For instance, assume team A and team B played against each other four times in the preceding year – our training period. In three of these matches, A won, and in the remaining match B won. In this case, there will be two reciprocal edges. The $A \rightarrow B$ edge will have weight three, while the $A \leftarrow B$ edge will have weight one. Figure 2 shows one of the networks used for prediction.

Once the network is built, we use the PageRank algorithm [47] to create the training scores. In such a setup, PageRank will give the highest centrality to the nodes that are pointed to the most. The algorithm will take into account the weights for this calculation. Finally, to predict the outcome of the match, the model will consider the difference between the home team’s PageRank score minus the away team’s score.

Elo. The Elo system is a popular way of ranking players and teams in competitions [48]. It was originally developed to rank chess players. In this paper, we use a development of Elo called Trueskill [49, 50]. Trueskill is a generalization of Elo that can handle teams with more than two players facing each other. However, Trueskill follows the same general principles of Elo which we outline here.

Each time a new player/team appears in the competition, they are awarded the same initial score. Then, following the results of each match, the scores of both players/teams are updated. The winner gains a certain amount of points which depends on the difference in scores they originally had with their opponent. For instance, if the winner had a lower score than the opponent they defeated, they gain a large amount of points – and the defeated opponent loses a large amount of points as a result.

In practice each match outcome in the Elo system represents new data with which the system can update its priors about the skill levels of the two competitors. Every time we need to predict the outcome of a match, we take the difference between the Elo score of the home team minus the score of the away team as our prediction feature. Note that, since step #1 is the same for all features, we use exclusively the previous year’s results to calculate the Elo scores. We keep step #1 fixed to make this predictor fair – Elo cannot use more information than the PageRank predictor, even though with more historic data it would provide more accurate predictions. This increase in predictability, however, would not be a feature of the discipline – the thing we are interested in studying here – but a mere artifact of using more data.

Naive. Both PageRank and Elo are relatively sophisticated ways of ranking teams. While neither is particular complex, we can introduce a naive ranking system that is the simplest way we can use to predict the outcome of a match. We do this to provide a simple alternative that can be easily understood, to avoid a situation in which the results may be ascribed to the complexity of the predictor.

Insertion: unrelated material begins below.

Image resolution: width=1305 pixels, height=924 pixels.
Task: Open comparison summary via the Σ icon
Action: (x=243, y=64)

In our naive predictor, for every match we need to predict the outcome of, we look at the training period – the year preceding the match – and calculate both teams’ probability of a win. If team A in the training period won 60 matches out of 100 played, their score is 0.6. If team B won only 40 of their 100 matches played, their score is 0.4. Then, just like in the previous cases, the predictor will use the difference between the home team’s and the away team’s scores as the predictive feature.

2.2.3 Using the scores

In step #3 of our framework, we use the features calculated in the previous step to train the model. Again, for simplicity’s sake – and consistency with previous work [12] –, we decide to use a simple setup. Our model is a logit regression:

$$ HW \sim \alpha + \beta (\Delta PR) + \epsilon , $$

where:

HW is a binary variable with value 1 if the home team won, and 0 if the away team won;
$\Delta PR = HPR - APR$ is the difference between the PageRank of the home team ($HPR$) and the PageRank of the away team ($APR$);
α is the intercept;
ϵ is the error term.

Once trained, the model can return a $HWP$ (Home Win Probability) when it receives as input an arbitrary $\Delta PR$ number from a new match. The model’s prediction is based on the learned sigmoid function. Figure 3 shows two examples from the model trained on two different leagues from two different sports. Looking at the figure, we can also see how the model estimates the home advantage effect in practice.

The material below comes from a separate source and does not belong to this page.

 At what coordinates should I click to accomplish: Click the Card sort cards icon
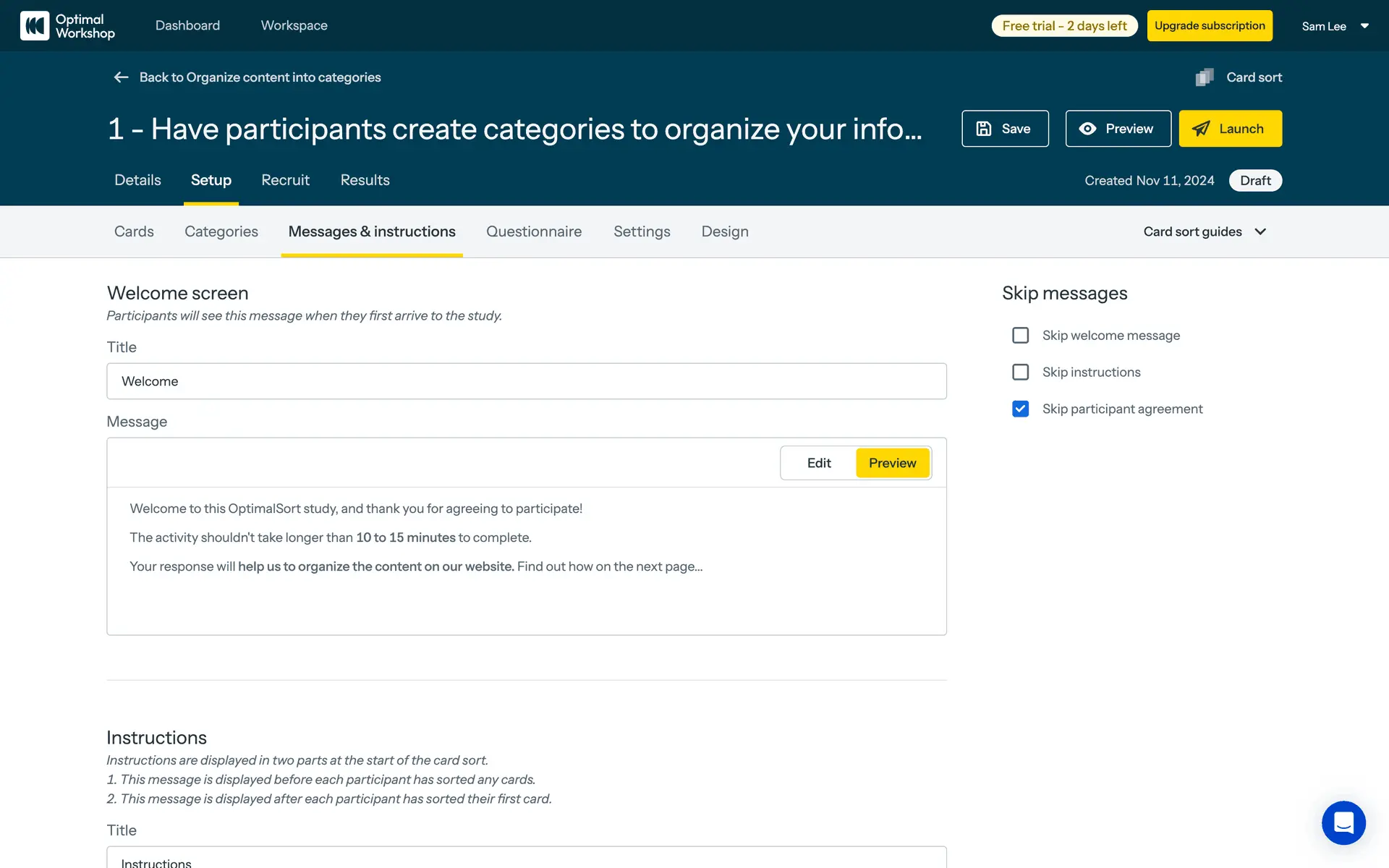1205,77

In Fig. 3(a) we look at the model trained for the 2015 season in the Japanese Baseball League, which is characterized by a small home advantage effect. If we draw a vertical line at $x = 0$, we can identify the home win probability that the model would output by recording the y value at which the line intersect with the red sigmoid. If there were no home advantage, the vertical line should intersect the sigmoid exactly where the line encounters the horizontal line at $y = 0.5$, which symbolizes even victory odds. Instead, for no PageRank difference, the model assigns a probability higher than 0.5 to the home team to win.

The distance between the $(0, 0.5)$ point and the sigmoid value at $x = 0$ is small for Fig. 3(a). For the model, the home team will win a match against an equally ranked opposition with only slightly higher odds than 50/50 – specifically, in this case the probability is around 54%, the value of the sigmoid at $x = 0$. On the other hand, in Fig. 3(b) the distance between the sigmoid and the $(0, 0.5)$ point is high. In this case, the model assigns a >80% probability of home win to equally skilled oppositions.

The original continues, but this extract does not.